### Extracted records
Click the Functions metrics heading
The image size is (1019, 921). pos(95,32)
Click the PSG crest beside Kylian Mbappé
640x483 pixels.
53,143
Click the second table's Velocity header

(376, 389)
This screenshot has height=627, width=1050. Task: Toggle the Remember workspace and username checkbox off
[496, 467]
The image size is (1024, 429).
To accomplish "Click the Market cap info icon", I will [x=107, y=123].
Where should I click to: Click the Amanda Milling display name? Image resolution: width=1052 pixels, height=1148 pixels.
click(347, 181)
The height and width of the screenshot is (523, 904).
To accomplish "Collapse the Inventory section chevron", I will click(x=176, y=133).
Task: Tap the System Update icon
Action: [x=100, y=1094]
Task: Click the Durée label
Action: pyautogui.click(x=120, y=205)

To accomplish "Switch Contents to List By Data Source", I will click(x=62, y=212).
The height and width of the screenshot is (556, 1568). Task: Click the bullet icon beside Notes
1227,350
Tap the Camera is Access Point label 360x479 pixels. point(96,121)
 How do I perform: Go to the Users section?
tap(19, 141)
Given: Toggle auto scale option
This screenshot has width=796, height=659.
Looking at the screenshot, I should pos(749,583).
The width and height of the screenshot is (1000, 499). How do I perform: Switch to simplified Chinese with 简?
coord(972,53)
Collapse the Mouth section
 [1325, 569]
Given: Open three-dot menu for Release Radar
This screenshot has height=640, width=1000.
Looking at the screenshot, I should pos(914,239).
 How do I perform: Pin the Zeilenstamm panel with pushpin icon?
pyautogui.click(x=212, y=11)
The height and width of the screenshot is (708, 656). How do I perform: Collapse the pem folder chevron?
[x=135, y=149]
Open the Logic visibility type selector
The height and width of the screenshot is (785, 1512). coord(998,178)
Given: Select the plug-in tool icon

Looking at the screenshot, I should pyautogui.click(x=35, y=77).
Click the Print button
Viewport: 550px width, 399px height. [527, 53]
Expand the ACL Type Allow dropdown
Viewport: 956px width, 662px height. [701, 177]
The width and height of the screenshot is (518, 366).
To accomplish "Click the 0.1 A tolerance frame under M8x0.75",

### The problem
The lines wanted are those from the one with "This screenshot has width=796, height=659." through the last line of the records, repeated exactly and with both ends included.

### Exercise response
This screenshot has width=796, height=659.
Looking at the screenshot, I should pos(749,583).
The width and height of the screenshot is (1000, 499). How do I perform: Switch to simplified Chinese with 简?
coord(972,53)
Collapse the Mouth section
 [1325, 569]
Given: Open three-dot menu for Release Radar
This screenshot has height=640, width=1000.
Looking at the screenshot, I should pos(914,239).
 How do I perform: Pin the Zeilenstamm panel with pushpin icon?
pyautogui.click(x=212, y=11)
The height and width of the screenshot is (708, 656). How do I perform: Collapse the pem folder chevron?
[x=135, y=149]
Open the Logic visibility type selector
The height and width of the screenshot is (785, 1512). coord(998,178)
Given: Select the plug-in tool icon

Looking at the screenshot, I should pyautogui.click(x=35, y=77).
Click the Print button
Viewport: 550px width, 399px height. [527, 53]
Expand the ACL Type Allow dropdown
Viewport: 956px width, 662px height. [701, 177]
The width and height of the screenshot is (518, 366).
To accomplish "Click the 0.1 A tolerance frame under M8x0.75",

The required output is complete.